* Excerpted passage *
>>

The target for taps in informal settlements has increased from 700 to 750, though concerns about achievability due to past inconsistencies are highlighted. The adoption of the NRS 047 benchmark for new electricity connections has been adjusted to 80%, recommended as a minimum standard. New indicators for repairs coverage (3.5%), industrial and commercial metering performance (98%), repayment efficiency (95%), and automated meter reading coverage (73%) are welcomed for enhancing revenue management. Monitoring these targets for continuous improvement is advised. For the percentage metering performance, system limitations affecting data availability are acknowledged, with a recommendation for alternative reporting mechanisms. In housing, the target for land parcels for affordable housing has been revised from 14 to 8, focusing on previously awarded properties. Implementation should be closely monitored, especially since no development has begun on the seven awarded parcels that could yield about 5,000 housing opportunities. Further analysis of challenges faced by private developers is recommended to facilitate land release.

6. DILAPIDATED BUILDINGS

In its previous submission to the City of Cape Town’s IDP, SAPOA raised concerns about the poor condition of properties in the city, stressing the need for urgent upgrades. They urged the City to work with property owners to ensure compliance with City By-Laws and promote improvements. Enhancing these buildings could enhance safety, aesthetic appeal, and economic value, attracting investment and development.

Budget

1. ELECTRICITY TARIFF

SAPOA comments on the City’s average electricity tariff increase of 6.67% for the 2026/27 financial year, noting it misleadingly downplays the true impact on non-residential customers, whose service charges rise by about 8.55%. They urge the City to provide clearer details on effective tariff increases and highlight that non-residential customers carry significant cross-subsidisation costs. While electricity revenues exceed bulk purchase costs, the persistent 11.2% distribution losses raise concerns, suggesting a need for targeted reductions. Additionally, SAPOA warns of a potential tariff spiral driven by reduced electricity sales from alternative energy sources. They recommend a balanced tariff structure and support the new Residential Time-of-Use tariff, but advocate for clearer benefits communicated to consumers. Enhanced transparency regarding capital investment outcomes is also emphasised to maintain consumer confidence.

<<

* Data provided *
>>

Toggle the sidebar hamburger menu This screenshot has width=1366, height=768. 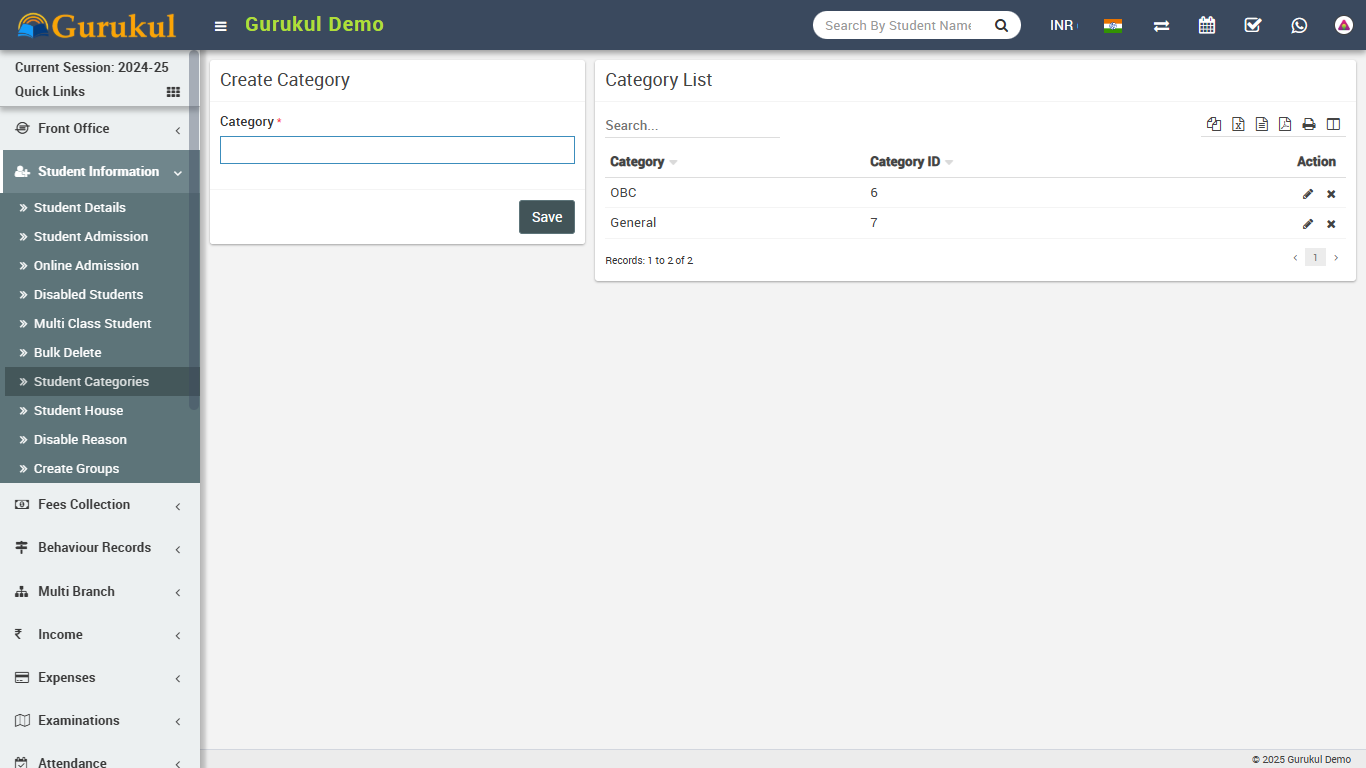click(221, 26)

<<
>>

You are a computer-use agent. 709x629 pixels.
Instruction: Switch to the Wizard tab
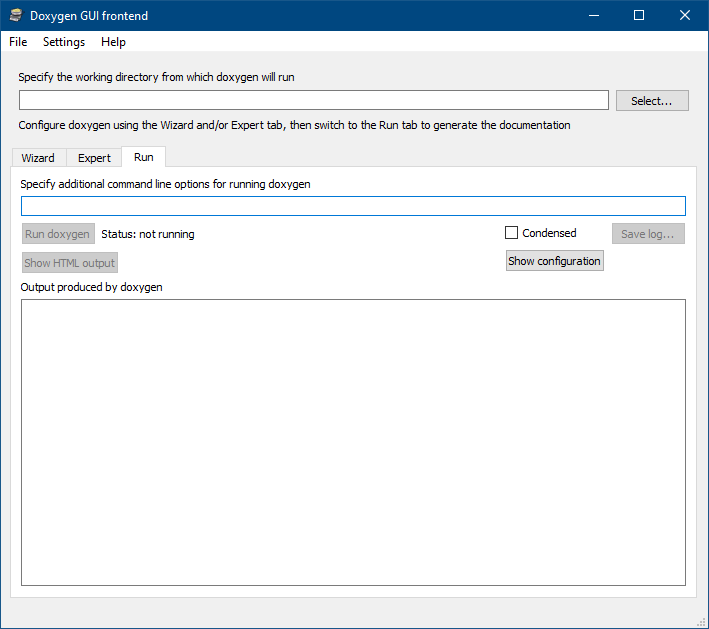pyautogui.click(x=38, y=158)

<<
>>

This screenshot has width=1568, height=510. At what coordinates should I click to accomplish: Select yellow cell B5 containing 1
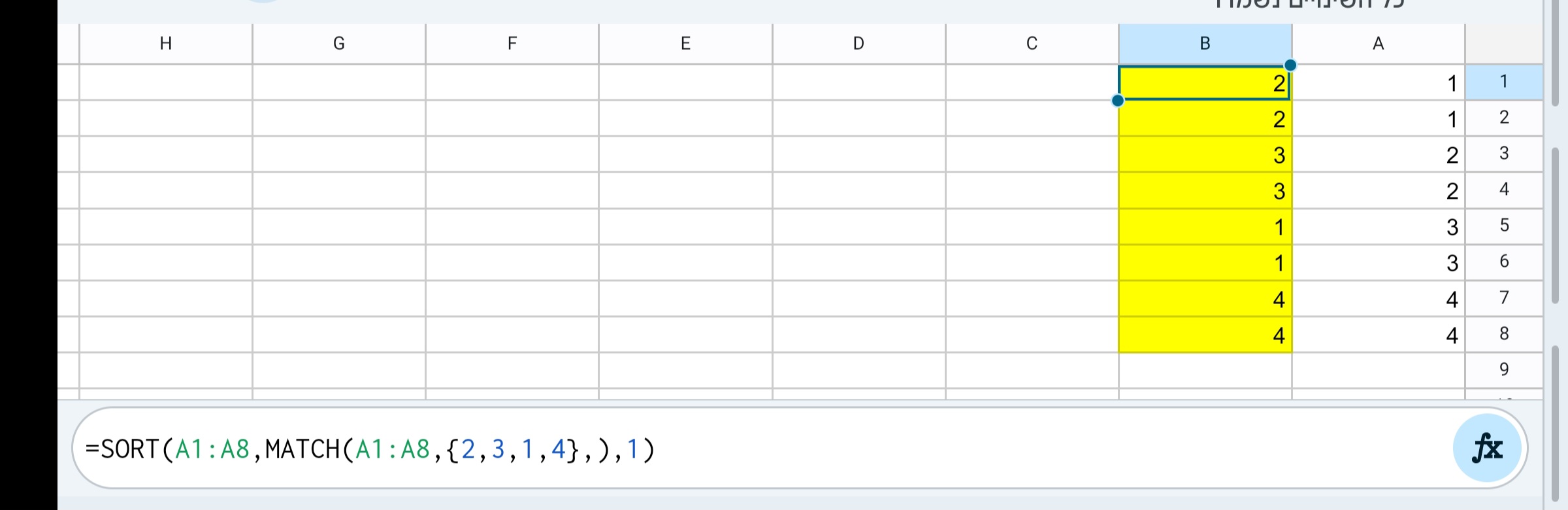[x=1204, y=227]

<<

* Required task 1 *
From the SAPOA submission excerpt above, transcribe the passage starting with "6. DILAPIDATED BUILDINGS" and going on through "investment and development.".
* Required task 2 *
According to the SAPOA submission excerpt above, what is the revised target for land parcels for affordable housing?

* Final result 1 *
6. DILAPIDATED BUILDINGS

In its previous submission to the City of Cape Town’s IDP, SAPOA raised concerns about the poor condition of properties in the city, stressing the need for urgent upgrades. They urged the City to work with property owners to ensure compliance with City By-Laws and promote improvements. Enhancing these buildings could enhance safety, aesthetic appeal, and economic value, attracting investment and development.

* Final result 2 *
The target was revised from 14 to 8 land parcels.